Motifs are recurring structures, contrasts, or literary devices that can help to develop and inform the text’s major themes.

Extravagant Declarations of Love

In Act I, scene i (lines 14 – 17), Antony and Cleopatra argue over whether their love for one another can be measured and articulated:

     CLEOPATRA: [to Antony] If it be love indeed, tell me how much.
     ANTONY: There’s beggary in the love that can be reckoned.
     CLEOPATRA: I’ll set a bourn how far to be beloved.
     ANTONY: Then must thou needs find out new heaven, new earth.

This exchange sets the tone for the way that love will be discussed and understood throughout the play. Cleopatra expresses the expectation that love should be declared or demonstrated grandly. She wants to hear and see exactly how much Antony loves her. Love, in Antony and Cleopatra, is not comprised of private intimacies, as it is in Romeo and Juliet. Instead, love belongs to the public arena. In the lines quoted above, Cleopatra claims that she will set the boundaries of her lover’s affections, and Antony responds that, to do so, she will need to discover uncharted territories. By likening their love to the discovery and claim of “new heaven, new earth,” the couple links private emotions to affairs of state. Love, in other words, becomes an extension of politics, with the annexation of another’s heart analogous to the conquering of a foreign land.

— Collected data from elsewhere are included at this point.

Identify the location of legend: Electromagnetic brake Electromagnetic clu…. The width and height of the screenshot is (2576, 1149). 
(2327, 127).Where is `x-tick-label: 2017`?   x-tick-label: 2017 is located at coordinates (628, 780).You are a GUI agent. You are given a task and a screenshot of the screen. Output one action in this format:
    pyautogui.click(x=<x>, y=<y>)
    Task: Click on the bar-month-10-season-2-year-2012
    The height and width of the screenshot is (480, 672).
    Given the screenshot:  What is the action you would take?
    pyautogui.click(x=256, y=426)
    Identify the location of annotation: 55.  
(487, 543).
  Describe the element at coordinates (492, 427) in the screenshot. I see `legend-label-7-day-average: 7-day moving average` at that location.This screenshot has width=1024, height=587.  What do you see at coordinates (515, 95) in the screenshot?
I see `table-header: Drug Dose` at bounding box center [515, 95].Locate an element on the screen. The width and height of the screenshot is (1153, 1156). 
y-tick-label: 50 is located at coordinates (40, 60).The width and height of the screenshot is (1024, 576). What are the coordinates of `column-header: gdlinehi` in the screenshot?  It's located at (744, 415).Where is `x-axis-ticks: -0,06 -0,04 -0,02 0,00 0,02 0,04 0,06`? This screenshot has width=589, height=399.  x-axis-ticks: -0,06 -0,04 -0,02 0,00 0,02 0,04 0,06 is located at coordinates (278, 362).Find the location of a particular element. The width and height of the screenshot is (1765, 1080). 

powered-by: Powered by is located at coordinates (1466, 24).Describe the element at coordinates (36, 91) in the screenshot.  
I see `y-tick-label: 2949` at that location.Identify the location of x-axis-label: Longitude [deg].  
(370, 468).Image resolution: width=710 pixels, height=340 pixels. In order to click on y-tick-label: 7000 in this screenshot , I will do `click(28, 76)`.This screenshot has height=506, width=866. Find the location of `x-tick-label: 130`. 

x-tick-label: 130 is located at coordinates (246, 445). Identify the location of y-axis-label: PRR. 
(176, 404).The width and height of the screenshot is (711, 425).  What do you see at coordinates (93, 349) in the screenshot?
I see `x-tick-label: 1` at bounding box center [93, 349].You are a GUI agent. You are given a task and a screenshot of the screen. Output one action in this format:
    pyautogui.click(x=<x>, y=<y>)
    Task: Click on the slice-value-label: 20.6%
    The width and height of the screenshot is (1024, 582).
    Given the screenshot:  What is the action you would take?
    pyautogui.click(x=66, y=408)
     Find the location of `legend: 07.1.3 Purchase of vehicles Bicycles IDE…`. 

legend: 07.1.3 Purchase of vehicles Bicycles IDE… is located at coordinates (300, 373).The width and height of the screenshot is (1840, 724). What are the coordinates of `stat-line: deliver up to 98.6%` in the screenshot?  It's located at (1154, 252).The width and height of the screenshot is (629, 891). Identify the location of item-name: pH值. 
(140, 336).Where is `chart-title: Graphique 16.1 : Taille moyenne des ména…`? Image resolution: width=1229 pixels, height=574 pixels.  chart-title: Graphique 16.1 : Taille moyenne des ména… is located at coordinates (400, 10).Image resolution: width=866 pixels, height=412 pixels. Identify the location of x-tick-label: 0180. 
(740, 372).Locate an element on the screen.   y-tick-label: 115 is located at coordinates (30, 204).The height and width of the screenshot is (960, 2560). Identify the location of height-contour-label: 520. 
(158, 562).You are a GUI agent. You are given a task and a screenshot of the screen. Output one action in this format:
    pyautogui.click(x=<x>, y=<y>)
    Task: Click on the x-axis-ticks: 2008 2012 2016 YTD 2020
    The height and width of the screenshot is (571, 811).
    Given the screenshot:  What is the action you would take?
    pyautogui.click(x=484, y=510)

Public Displays of Affection

In Antony and Cleopatra, public displays of affection are generally understood to be expressions of political power and allegiance. Caesar, for example, laments that Octavia arrives in Rome without the fanfare of a proper entourage because it betrays her weakness: without an accompanying army of horses, guardsmen, and trumpeters, she cannot possibly be recognized as Caesar’s sister or Antony’s wife. The connection between public display and power is one that the characters—especially Caesar and Cleopatra—understand well. After Antony’s death, their battle of wills revolves around Caesar’s desire to exhibit the Egyptian queen on the streets of Rome as a sign of his triumph. Cleopatra refuses such an end, choosing instead to take her own life. Even this act is meant as a public performance, however: decked in her grandest royal robes and playing the part of the tragic lover, Cleopatra intends her last act to be as much a defiance of Caesar’s power as a gesture of romantic devotion. For death, she claims, is “the way / To fool their preparation and to conquer / Their most absurd intents” (V.ii.220–222).

Female Sexuality

Throughout the play, the male characters rail against the power of female sexuality. Caesar and his men condemn Antony for the weakness that makes him bow to the Egyptian queen, but they clearly lay the blame for his downfall on Cleopatra. On the rare occasion that the Romans do not refer to her as a whore, they describe her as an enchantress whose beauty casts a dangerous spell over men. As Enobarbus notes, Cleopatra possesses the power to warp the minds and judgment of all men, even “holy priests” who “[b]less her” when she acts like a whore (II.ii.244–245).

Read about a similar use of misogyny as a motif in Shakespeare’s Hamlet.

The unapologetic openness of Cleopatra’s sexuality stands to threaten the Romans. But they are equally obsessed with the powers of Octavia’s sexuality. Caesar’s sister, who, in beauty and temperament stands as Cleopatra’s opposite, is nevertheless considered to possess power enough to mend the triumvir’s damaged relationship: Caesar and Antony expect that she will serve to “knit [their] hearts / With an unslipping knot” (II.ii.132–133). In this way, women are saddled with both the responsibility for men’s political alliances and the blame for their personal failures.